● What you have to do
Count the lines below that include the word "review" and write that number alone.

● Available data
..........

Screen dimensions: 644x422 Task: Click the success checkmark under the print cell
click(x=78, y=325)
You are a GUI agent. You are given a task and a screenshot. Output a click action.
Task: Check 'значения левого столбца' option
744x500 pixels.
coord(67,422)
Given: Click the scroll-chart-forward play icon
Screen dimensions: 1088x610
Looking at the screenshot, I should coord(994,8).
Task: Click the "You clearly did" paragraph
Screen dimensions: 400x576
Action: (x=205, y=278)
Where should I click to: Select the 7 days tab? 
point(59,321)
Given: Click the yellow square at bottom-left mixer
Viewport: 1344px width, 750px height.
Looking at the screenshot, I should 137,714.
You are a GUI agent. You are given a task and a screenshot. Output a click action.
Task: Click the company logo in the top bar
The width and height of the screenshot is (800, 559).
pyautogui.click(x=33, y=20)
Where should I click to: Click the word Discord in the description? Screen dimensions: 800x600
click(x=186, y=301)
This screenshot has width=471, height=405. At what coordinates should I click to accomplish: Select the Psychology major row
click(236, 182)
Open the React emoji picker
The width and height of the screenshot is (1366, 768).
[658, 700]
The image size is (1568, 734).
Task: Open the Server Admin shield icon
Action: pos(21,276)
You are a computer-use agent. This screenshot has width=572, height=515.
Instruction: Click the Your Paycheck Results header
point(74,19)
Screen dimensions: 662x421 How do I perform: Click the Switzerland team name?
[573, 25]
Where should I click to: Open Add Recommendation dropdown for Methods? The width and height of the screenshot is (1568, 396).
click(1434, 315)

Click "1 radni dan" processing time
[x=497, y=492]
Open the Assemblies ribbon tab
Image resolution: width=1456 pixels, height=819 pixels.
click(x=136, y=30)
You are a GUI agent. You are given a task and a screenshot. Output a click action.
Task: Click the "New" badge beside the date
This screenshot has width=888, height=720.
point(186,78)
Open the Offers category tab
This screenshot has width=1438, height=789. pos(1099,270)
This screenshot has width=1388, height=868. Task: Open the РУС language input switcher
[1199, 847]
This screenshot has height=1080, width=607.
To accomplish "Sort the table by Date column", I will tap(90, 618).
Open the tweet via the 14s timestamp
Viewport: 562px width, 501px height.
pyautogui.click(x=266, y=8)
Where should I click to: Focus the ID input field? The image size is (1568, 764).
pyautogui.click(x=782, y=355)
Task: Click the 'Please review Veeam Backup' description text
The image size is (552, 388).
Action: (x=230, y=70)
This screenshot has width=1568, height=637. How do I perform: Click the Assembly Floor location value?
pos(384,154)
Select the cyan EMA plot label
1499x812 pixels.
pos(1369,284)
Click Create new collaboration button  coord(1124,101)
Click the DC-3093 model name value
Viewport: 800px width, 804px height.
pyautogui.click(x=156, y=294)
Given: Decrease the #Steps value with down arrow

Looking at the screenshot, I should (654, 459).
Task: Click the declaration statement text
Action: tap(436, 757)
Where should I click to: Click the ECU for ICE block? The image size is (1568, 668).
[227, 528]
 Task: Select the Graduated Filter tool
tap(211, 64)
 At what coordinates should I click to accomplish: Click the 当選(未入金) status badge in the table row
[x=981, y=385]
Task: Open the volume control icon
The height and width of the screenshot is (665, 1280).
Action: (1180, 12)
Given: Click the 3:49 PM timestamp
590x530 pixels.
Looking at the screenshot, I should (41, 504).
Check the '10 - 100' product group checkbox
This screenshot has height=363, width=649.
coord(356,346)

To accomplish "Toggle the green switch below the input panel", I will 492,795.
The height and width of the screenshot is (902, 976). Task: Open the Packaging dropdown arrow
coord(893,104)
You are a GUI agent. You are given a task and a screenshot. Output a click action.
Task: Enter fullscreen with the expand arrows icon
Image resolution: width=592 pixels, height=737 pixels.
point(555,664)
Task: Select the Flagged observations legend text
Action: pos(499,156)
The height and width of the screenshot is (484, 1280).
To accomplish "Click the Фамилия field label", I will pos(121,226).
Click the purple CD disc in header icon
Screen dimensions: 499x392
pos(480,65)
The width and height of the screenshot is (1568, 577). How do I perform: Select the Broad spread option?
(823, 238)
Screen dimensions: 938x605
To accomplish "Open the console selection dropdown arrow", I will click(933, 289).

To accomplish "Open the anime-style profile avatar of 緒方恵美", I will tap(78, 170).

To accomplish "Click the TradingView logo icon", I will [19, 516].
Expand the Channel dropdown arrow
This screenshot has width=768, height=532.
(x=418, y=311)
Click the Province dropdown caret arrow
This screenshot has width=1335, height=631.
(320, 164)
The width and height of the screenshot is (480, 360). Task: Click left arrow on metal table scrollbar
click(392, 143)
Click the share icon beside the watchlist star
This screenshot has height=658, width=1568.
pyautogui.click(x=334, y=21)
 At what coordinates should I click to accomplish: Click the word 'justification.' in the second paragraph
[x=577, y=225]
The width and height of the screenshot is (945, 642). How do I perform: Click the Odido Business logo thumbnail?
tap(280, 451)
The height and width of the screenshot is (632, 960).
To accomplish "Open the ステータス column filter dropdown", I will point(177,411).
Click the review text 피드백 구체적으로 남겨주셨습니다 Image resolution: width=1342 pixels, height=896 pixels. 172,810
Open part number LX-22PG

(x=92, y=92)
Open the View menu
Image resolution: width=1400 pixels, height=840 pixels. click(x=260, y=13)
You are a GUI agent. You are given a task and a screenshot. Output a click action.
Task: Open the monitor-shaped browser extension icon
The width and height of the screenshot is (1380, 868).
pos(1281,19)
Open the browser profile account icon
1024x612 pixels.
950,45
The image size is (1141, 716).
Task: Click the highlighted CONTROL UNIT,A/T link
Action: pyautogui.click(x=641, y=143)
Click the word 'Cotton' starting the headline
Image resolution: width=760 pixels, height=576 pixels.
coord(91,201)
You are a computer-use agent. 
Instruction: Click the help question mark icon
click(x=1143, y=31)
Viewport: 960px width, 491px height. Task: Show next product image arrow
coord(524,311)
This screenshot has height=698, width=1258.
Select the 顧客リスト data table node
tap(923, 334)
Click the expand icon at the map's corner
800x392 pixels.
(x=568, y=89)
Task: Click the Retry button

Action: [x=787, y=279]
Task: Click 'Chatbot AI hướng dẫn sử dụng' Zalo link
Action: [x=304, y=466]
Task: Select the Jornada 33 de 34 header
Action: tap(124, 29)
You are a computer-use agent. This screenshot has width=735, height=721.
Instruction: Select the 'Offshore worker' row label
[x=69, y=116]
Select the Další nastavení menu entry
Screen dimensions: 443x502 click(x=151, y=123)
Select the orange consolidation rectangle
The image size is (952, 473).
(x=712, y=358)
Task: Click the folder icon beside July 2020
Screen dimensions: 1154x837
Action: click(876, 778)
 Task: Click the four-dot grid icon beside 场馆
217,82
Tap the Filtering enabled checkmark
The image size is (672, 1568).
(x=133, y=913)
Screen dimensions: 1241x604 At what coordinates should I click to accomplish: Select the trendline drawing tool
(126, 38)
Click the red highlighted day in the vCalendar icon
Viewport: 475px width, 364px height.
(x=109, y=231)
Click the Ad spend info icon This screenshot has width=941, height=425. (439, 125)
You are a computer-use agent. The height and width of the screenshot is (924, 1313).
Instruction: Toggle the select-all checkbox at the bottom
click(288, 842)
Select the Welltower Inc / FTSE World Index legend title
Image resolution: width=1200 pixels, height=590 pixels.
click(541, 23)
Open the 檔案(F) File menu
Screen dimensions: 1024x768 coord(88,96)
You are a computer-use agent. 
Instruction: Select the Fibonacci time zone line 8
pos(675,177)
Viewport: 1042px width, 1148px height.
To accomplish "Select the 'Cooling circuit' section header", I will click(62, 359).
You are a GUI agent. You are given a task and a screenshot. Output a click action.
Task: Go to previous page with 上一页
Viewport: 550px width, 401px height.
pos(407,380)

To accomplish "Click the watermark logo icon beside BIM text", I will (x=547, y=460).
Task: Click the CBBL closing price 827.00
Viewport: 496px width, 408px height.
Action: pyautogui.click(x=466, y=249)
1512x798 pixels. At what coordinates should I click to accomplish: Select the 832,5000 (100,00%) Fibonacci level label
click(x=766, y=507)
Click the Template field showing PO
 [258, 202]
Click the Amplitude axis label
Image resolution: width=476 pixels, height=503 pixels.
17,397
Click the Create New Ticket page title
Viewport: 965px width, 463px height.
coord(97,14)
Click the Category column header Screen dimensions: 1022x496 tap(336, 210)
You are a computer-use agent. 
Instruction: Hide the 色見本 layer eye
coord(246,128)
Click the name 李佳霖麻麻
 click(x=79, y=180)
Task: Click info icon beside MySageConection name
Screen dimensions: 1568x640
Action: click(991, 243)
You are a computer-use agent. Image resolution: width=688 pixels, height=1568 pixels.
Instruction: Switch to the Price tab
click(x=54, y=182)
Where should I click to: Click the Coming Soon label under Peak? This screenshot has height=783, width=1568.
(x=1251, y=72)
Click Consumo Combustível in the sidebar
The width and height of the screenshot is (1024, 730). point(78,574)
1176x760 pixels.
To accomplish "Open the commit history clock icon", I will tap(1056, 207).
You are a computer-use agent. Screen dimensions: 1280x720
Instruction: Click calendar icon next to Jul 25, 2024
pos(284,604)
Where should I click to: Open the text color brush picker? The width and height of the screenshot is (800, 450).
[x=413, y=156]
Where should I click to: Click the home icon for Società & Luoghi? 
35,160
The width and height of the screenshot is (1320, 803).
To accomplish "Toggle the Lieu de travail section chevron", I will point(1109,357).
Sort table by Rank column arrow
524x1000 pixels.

..........

● Response to this exercise
2